__Work order__:
From the data below, set down exactly the lines between the one holding "This screenshot has height=510, width=583." and the one holding "Open the Affordable", inclusive, and no others.

(Data items)
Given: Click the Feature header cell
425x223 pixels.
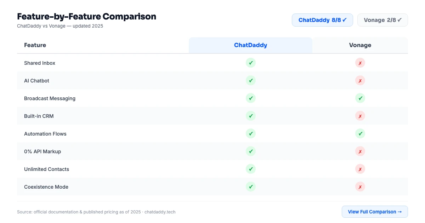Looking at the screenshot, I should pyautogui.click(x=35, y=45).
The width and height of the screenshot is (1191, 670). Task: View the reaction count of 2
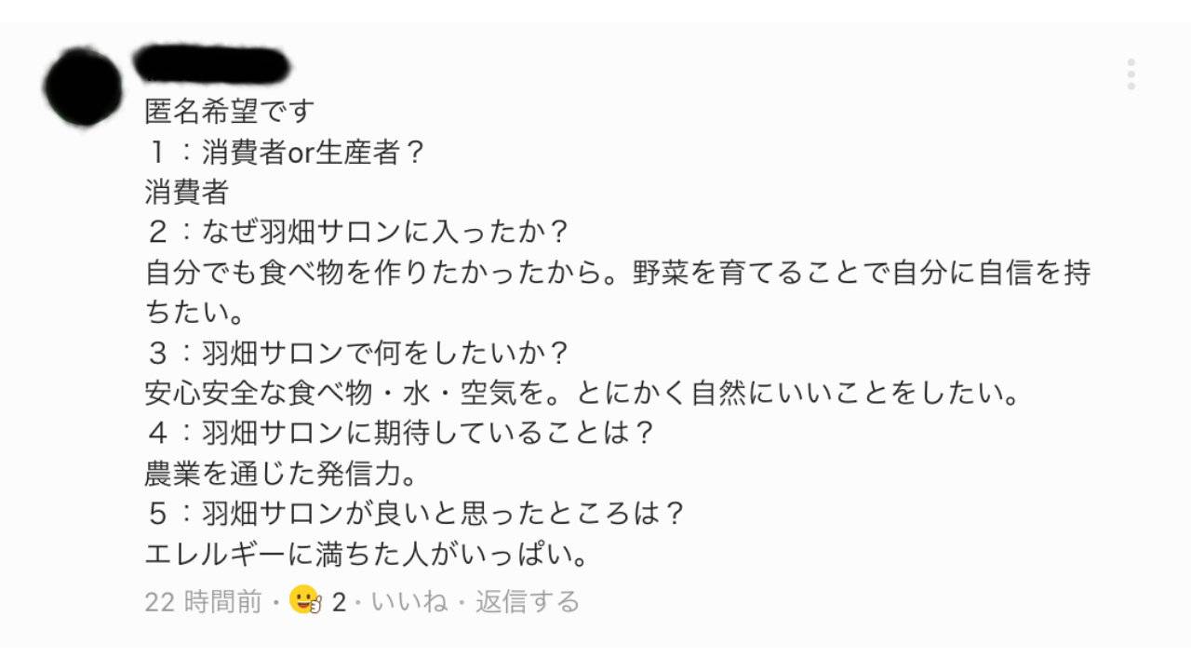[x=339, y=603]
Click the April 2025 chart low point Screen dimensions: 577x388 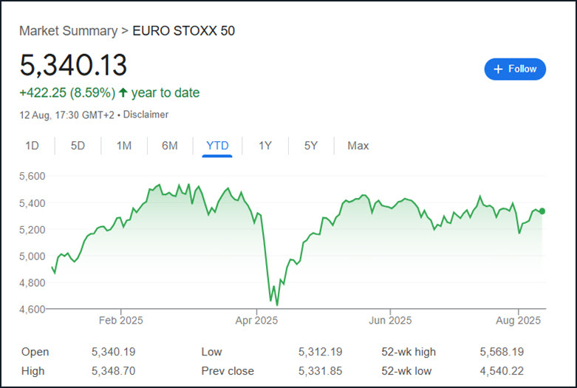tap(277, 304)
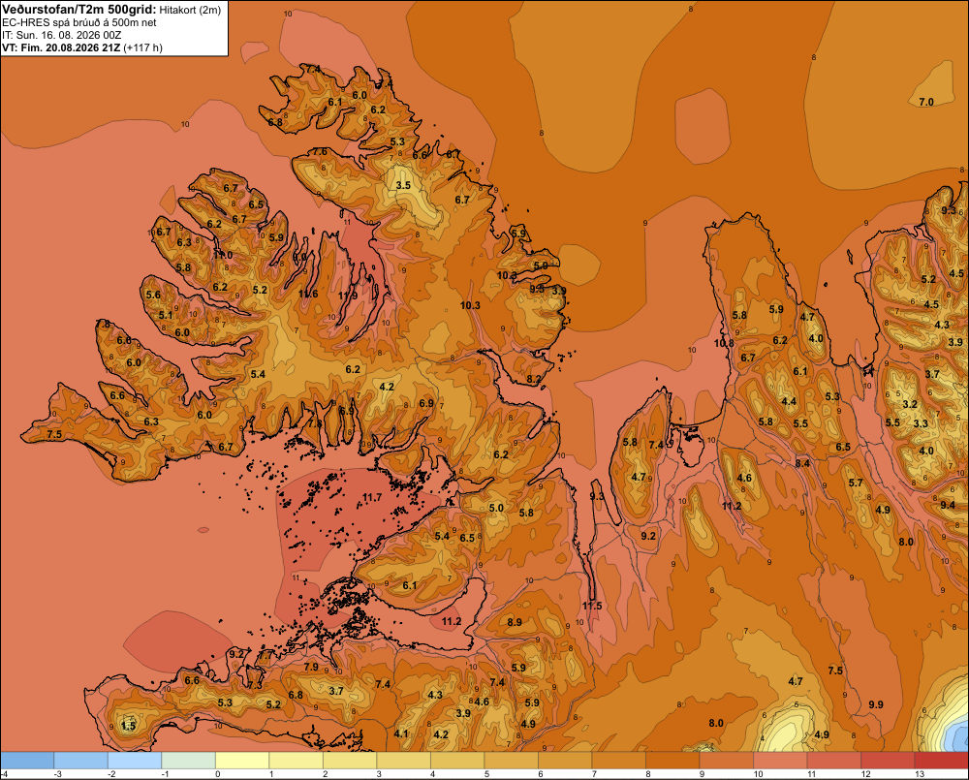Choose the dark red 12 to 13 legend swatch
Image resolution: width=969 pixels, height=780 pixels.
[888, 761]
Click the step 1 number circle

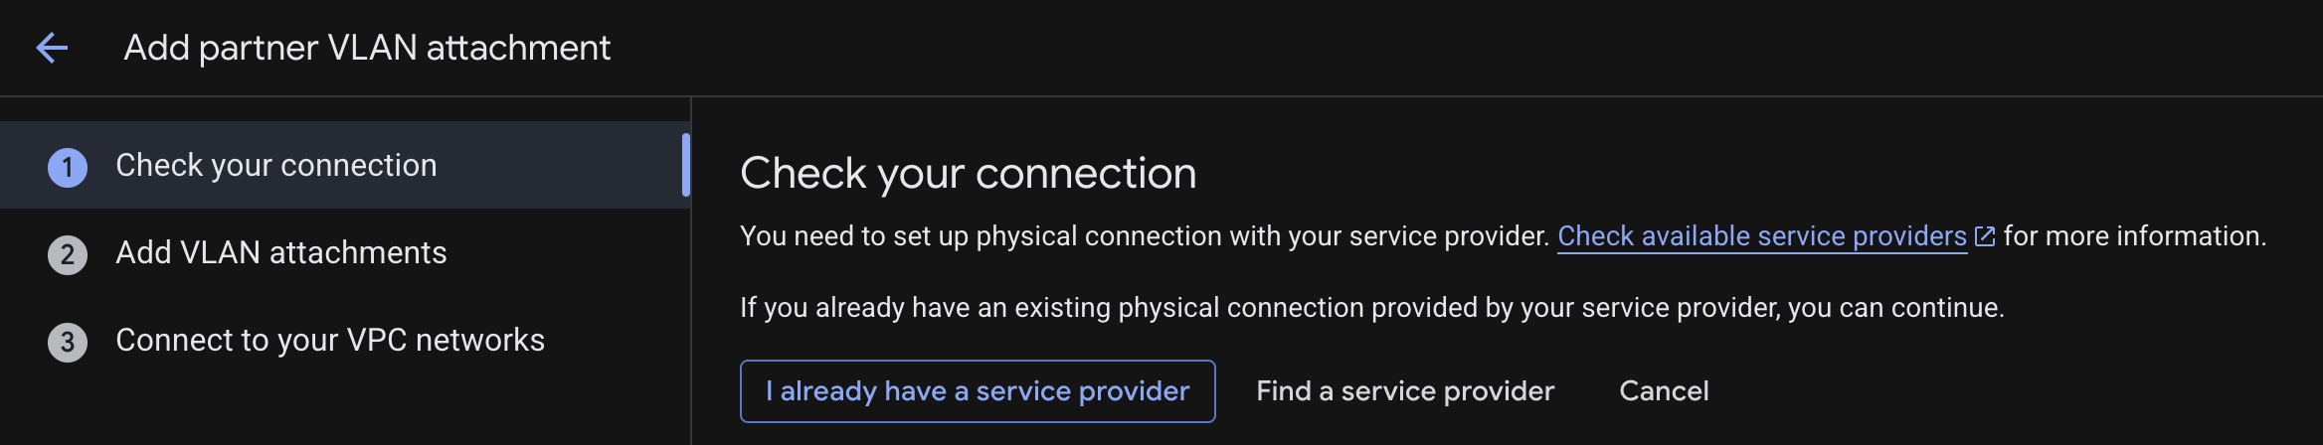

---

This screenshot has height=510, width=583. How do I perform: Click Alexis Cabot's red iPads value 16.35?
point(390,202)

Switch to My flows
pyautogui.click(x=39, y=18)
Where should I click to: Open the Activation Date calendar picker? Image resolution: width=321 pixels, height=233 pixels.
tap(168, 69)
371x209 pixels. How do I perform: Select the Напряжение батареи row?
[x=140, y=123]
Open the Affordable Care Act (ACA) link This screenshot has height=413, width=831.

--

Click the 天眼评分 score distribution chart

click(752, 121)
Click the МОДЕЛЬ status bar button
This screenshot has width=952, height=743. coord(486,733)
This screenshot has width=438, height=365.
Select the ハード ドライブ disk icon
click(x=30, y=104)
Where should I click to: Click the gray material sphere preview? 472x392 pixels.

__Output below__:
This screenshot has height=510, width=583. How do I perform: Click Alexis Cabot's red iPads value 16.35?
point(390,202)

Switch to My flows
pyautogui.click(x=39, y=18)
Where should I click to: Open the Activation Date calendar picker? Image resolution: width=321 pixels, height=233 pixels.
tap(168, 69)
371x209 pixels. How do I perform: Select the Напряжение батареи row?
[x=140, y=123]
Open the Affordable Care Act (ACA) link This screenshot has height=413, width=831.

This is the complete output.